▸ **EXERCISE BRIEF**: Quote the data word for word from its first line through the line that contains "table-row: Recaudo Reportado por Conductor ($) Teléf… is", including both of those lines. Leave the pictures out.

BEGIN

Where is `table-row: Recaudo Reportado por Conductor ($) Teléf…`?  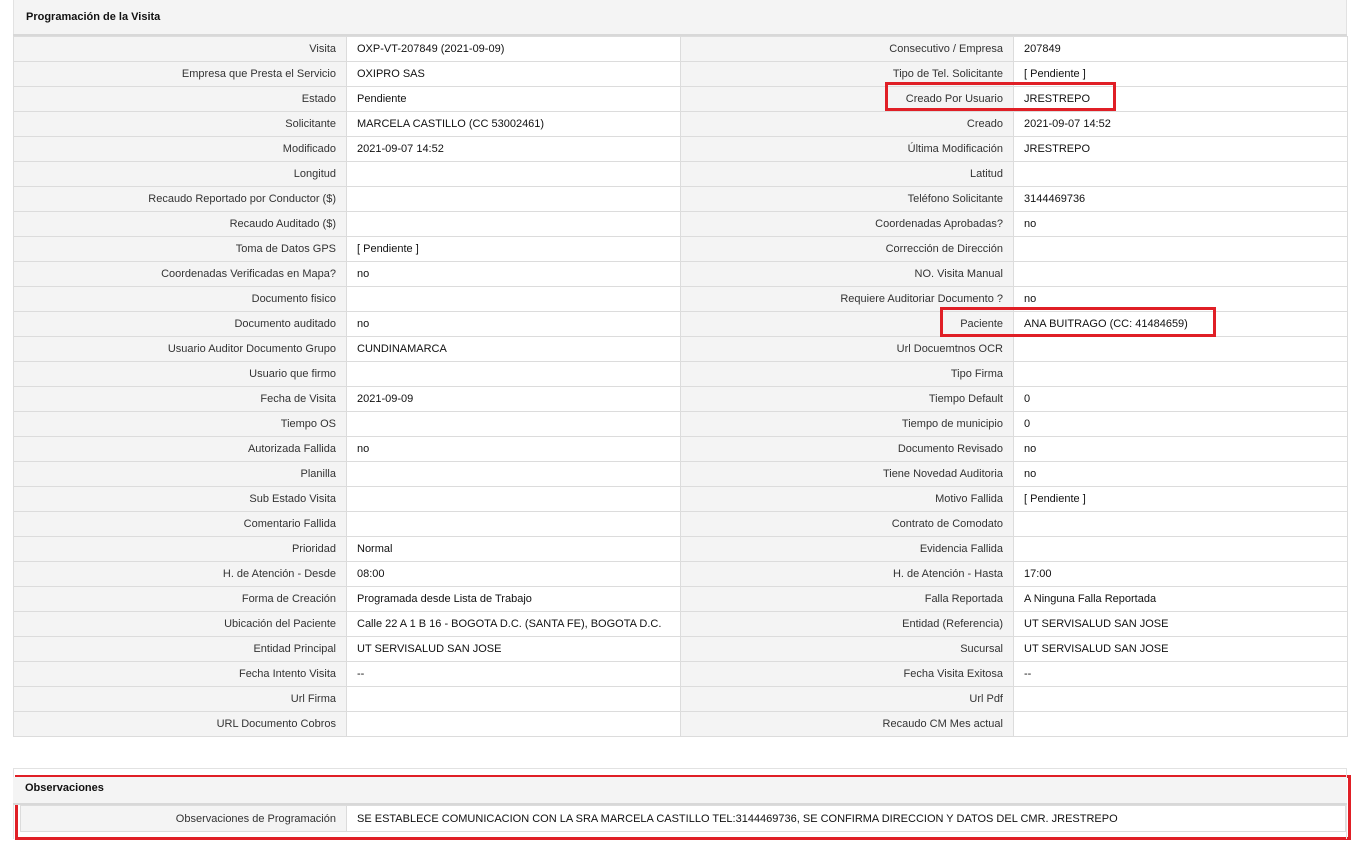
table-row: Recaudo Reportado por Conductor ($) Teléf… is located at coordinates (680, 199).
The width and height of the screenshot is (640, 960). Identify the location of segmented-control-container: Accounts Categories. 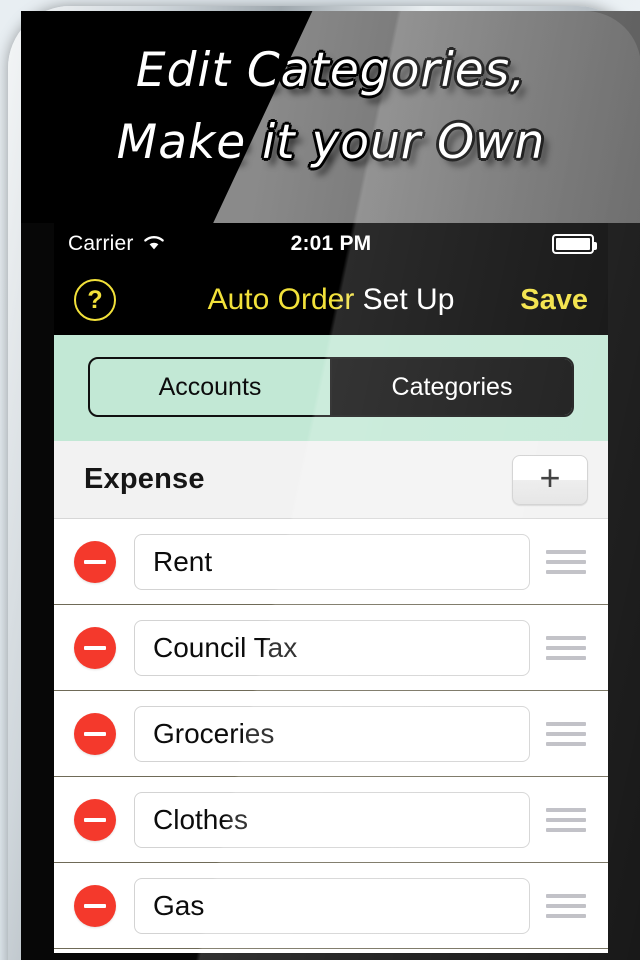
(331, 388).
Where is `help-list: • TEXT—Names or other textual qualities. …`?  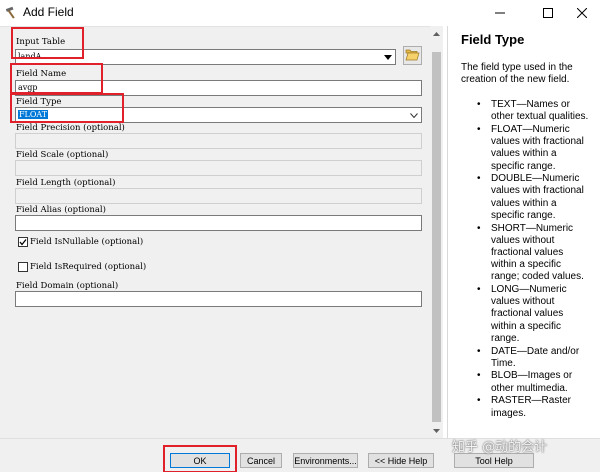 help-list: • TEXT—Names or other textual qualities. … is located at coordinates (526, 260).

END

▸ **PROBLEM SOLUTION**:
Where is `table-row: Recaudo Reportado por Conductor ($) Teléf…`?  
table-row: Recaudo Reportado por Conductor ($) Teléf… is located at coordinates (680, 199).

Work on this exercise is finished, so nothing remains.